It feels like any number of employees who read HN are in the same category as
freelancers who read HN in having any of a number of, say, github projects and
ideas for products which never go anywhere.

------
mvrekic
It takes a while to come to the "product does not suck" stage. People need to
be able to eat and survive during the development stage and there are only
handful of examples of companies that switched successfully from service to
product (Mailchimp, 37 signals and few others come to mind). Starting a
startup/new product requires full time commitment. Part time commitment often
means part time success so for a lot of people it is better to stick to
security they have providing freelance work and services. Just my 2c

------
Nikkki
What a coincidence. I had a discussion with the head of a software development
house for start-ups on this weekend. He strictly said no to such a proposal
because they have had a only failures trying to build products.

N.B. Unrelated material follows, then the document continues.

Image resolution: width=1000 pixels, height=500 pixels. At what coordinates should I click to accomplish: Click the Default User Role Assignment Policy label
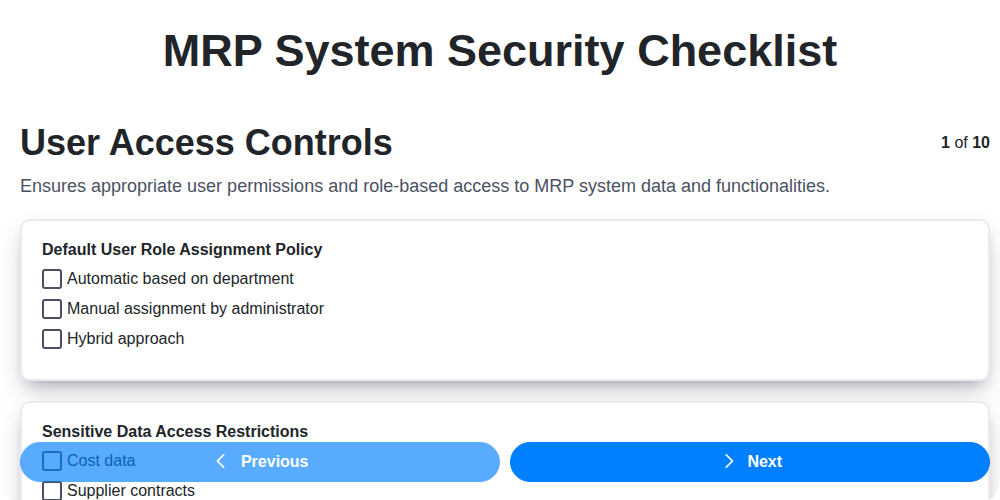182,249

I think it
takes a lot of commitment and full focus to really build a successful product
than just moonlightining on an idea.

------
marquis
I see hybrids of this a lot and, as dalke points out, consulting is an
important part of having a solid income while working to spin off in-house
tools or new ideas - much like we see developers here offering consulting
hours while bootstrapping.

------
gte910h
People pay 6 figures a year for part time work doing hard tech things. That's
a comfortable, easy living with interesting work and people.

Additionally, I've helped make several OTHER people's start-ups, I'm just not
a real employee.

------
gexla
Freelancing / development companies are businesses. A developer just getting
started as a freelancer _is_ a startup. Try taking a serious run at two
startups at the same time. It's hard, and I think that's your answer.

------
knodi
Creating a startup is not easy and you have to slave your self over for the
first year or two easy and if it all fails then you just lost a lot of your
time/money investment.

------
AznHisoka
Many have the best of both worlds: a small team environment with freedom, and
the ability to pay the bills right now.

------
Mz
An awful lot of startups fail. Some people don't want to break new ground or
change the world or whatever and certainly don't want the exposure to risk
that is involved. They just want to pay their bills. There is nothing really
wrong with seeking an honest day's pay for an honest day's labor.

------
eriksank
I see two reasons: (1) A very small proportion of the applications ever built,
constitute ballgame-changing breakthroughs. The other applications could still
make some money, but not much. (2) The closer to the client, the bigger the
slice in the value chain. A client may pay 5000 USD for small modifications --
often only applicable to his own setup -- to a program that may only have cost
100 USD to buy in the first place or that he even downloaded free of charge.
In other words, for lots of developers, it makes economically more sense to
customize a ball-game changing application for a client rather than to spend
their time trying to push self-created but actually mediocre applications.